### [Work item]
Retype the records below exactly as given, but only from the first line through the line with "Click the bold", and without the pictures.

### [Information provided]
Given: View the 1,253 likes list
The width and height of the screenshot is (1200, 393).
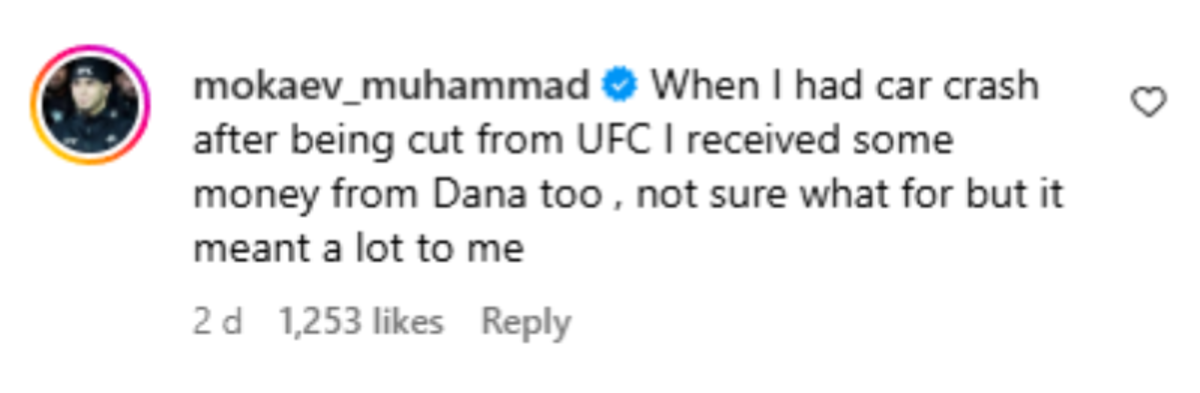Looking at the screenshot, I should click(x=359, y=322).
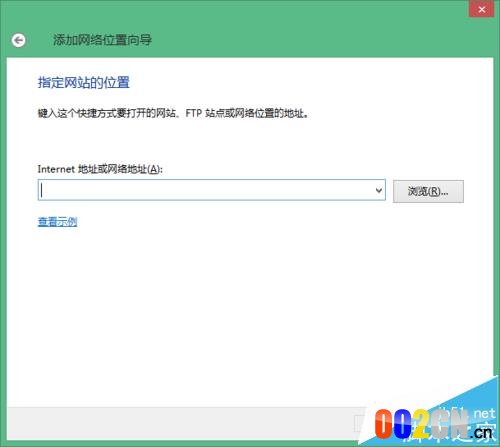Click the gray bottom button bar
The height and width of the screenshot is (447, 500).
(187, 423)
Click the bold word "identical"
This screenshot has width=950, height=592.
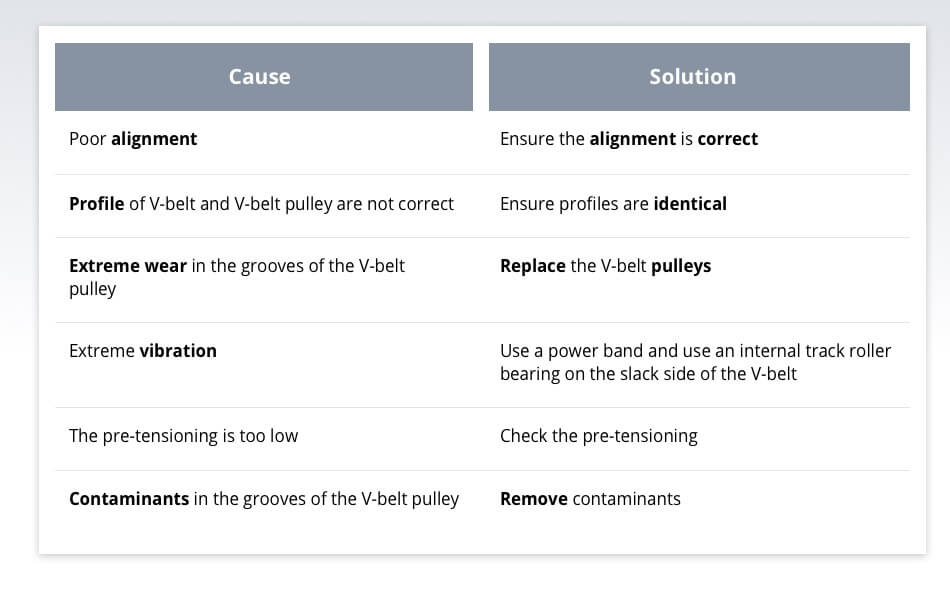click(x=690, y=204)
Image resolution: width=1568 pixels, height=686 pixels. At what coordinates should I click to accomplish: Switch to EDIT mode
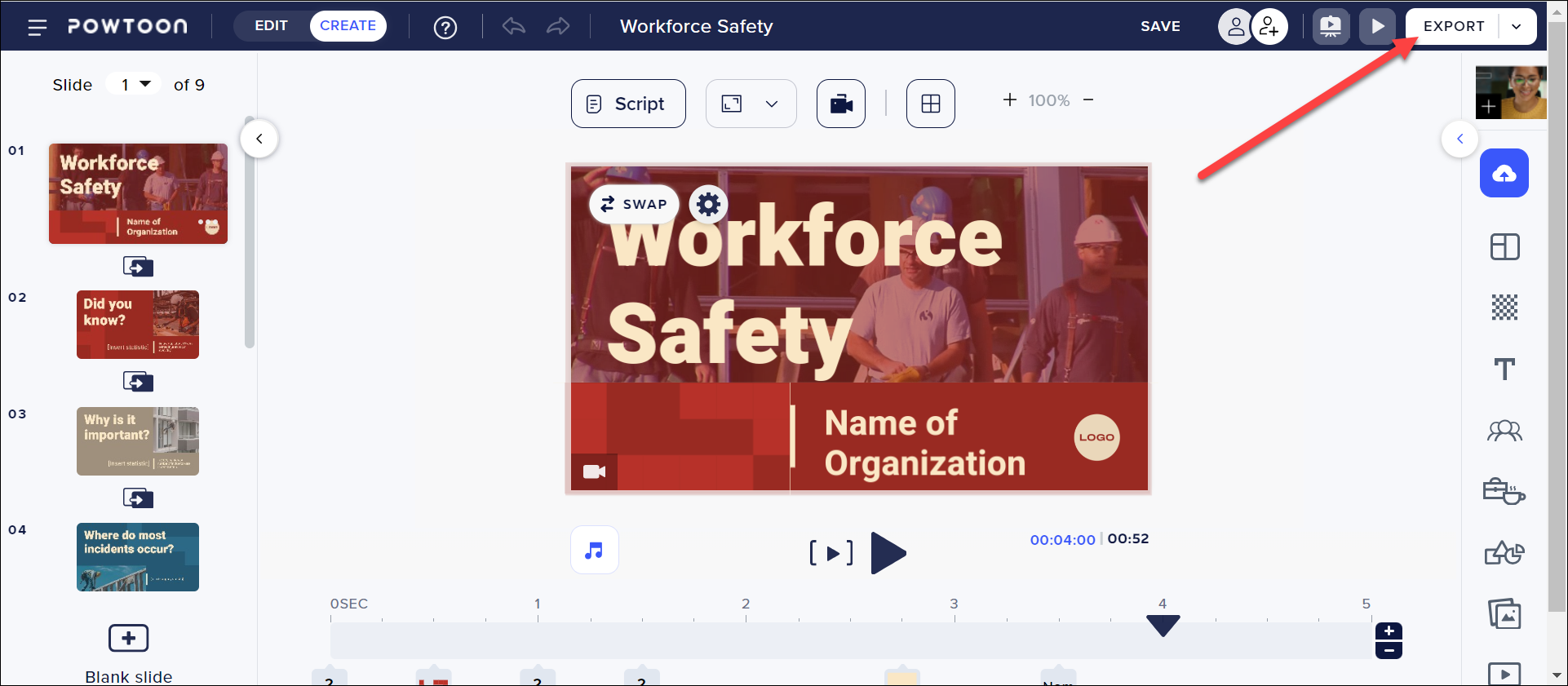tap(271, 26)
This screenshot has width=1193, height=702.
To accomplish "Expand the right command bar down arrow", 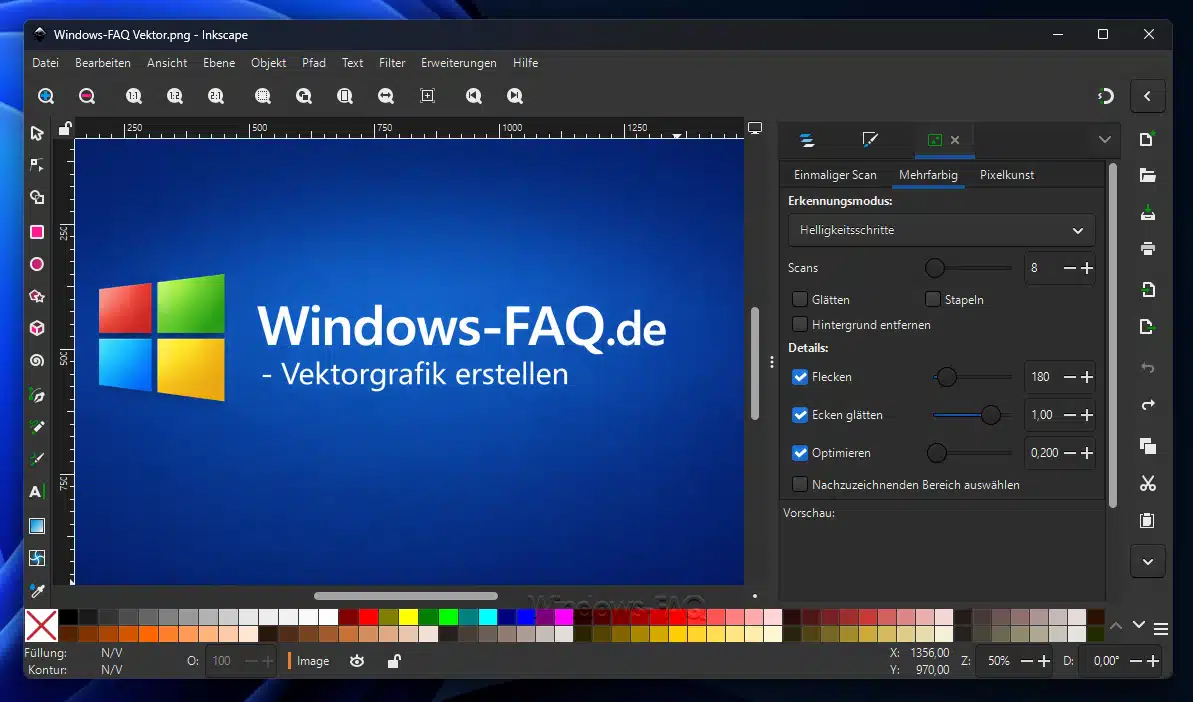I will pos(1147,561).
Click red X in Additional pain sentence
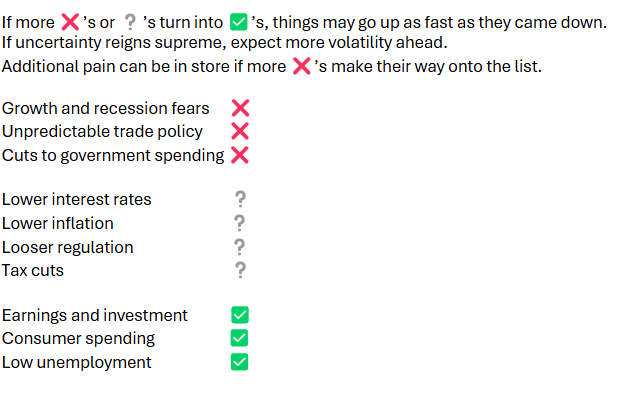 301,66
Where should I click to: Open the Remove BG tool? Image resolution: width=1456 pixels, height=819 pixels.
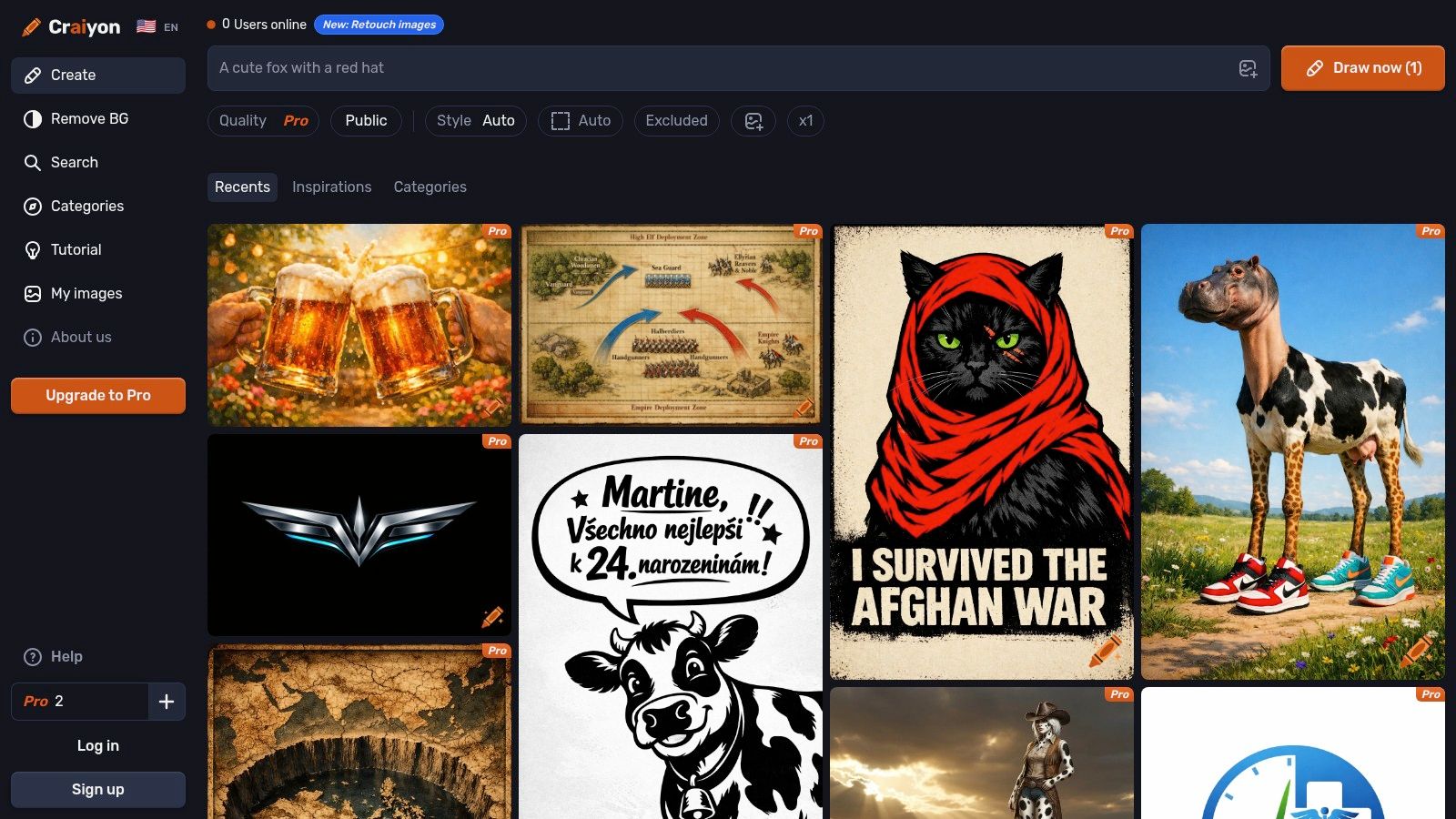(x=89, y=118)

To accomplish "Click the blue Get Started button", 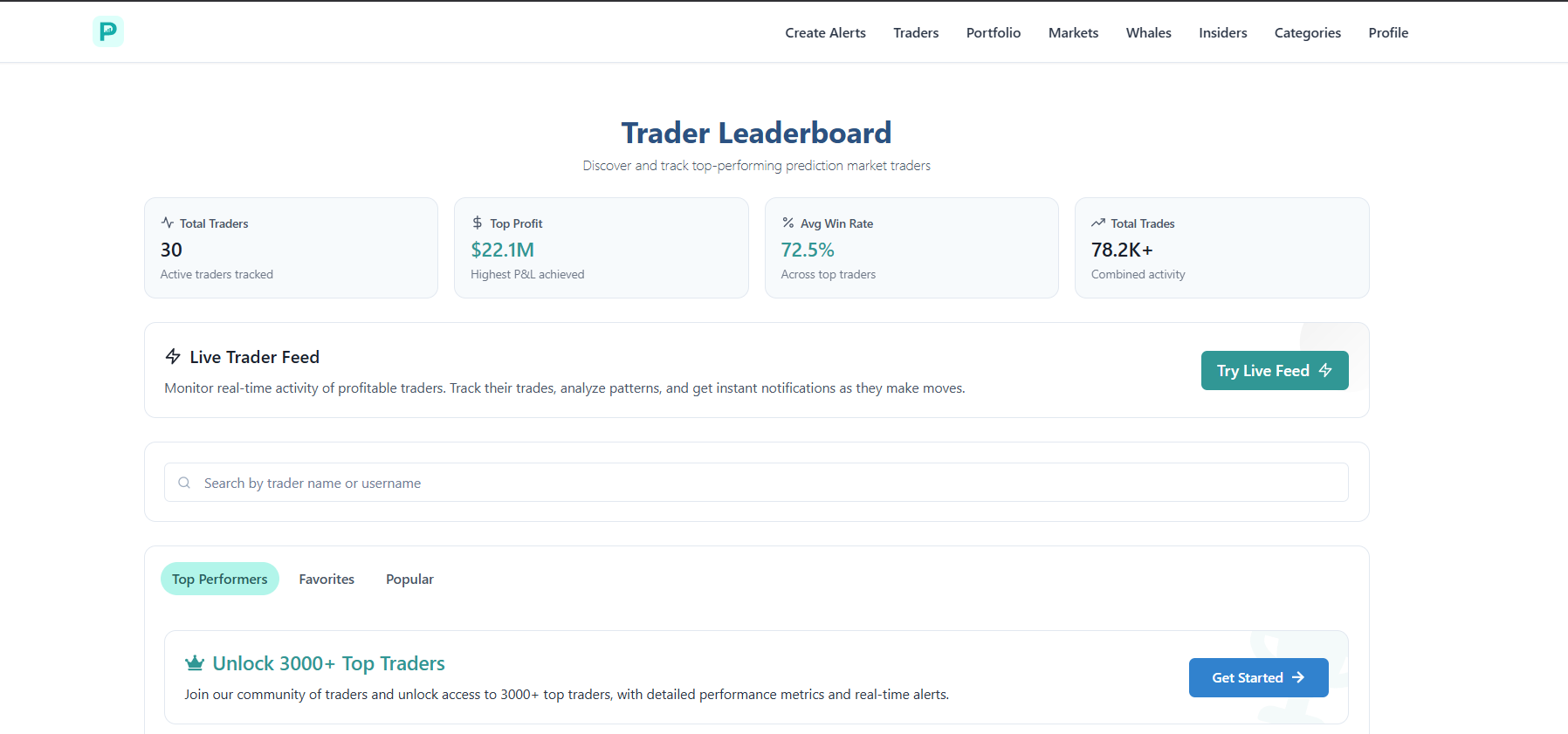I will 1258,678.
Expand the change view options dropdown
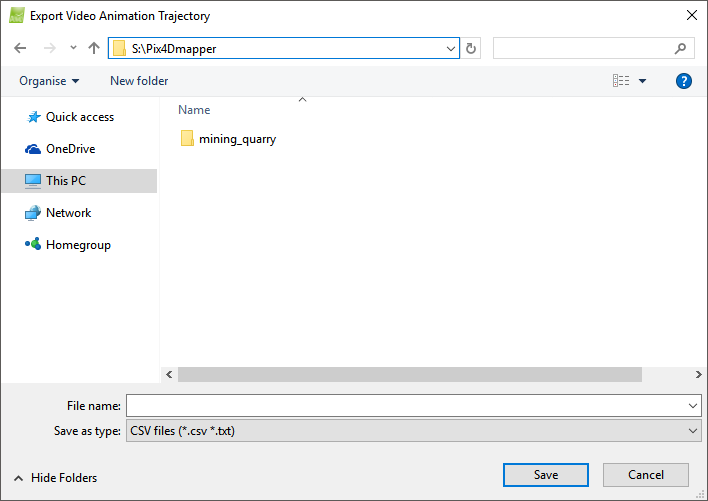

### [Task output]
Given: View the 1,253 likes list
The width and height of the screenshot is (1200, 393).
Looking at the screenshot, I should click(x=359, y=322).
Click the gray bottom button bar
The height and width of the screenshot is (447, 500).
(187, 423)
Click the bold word "identical"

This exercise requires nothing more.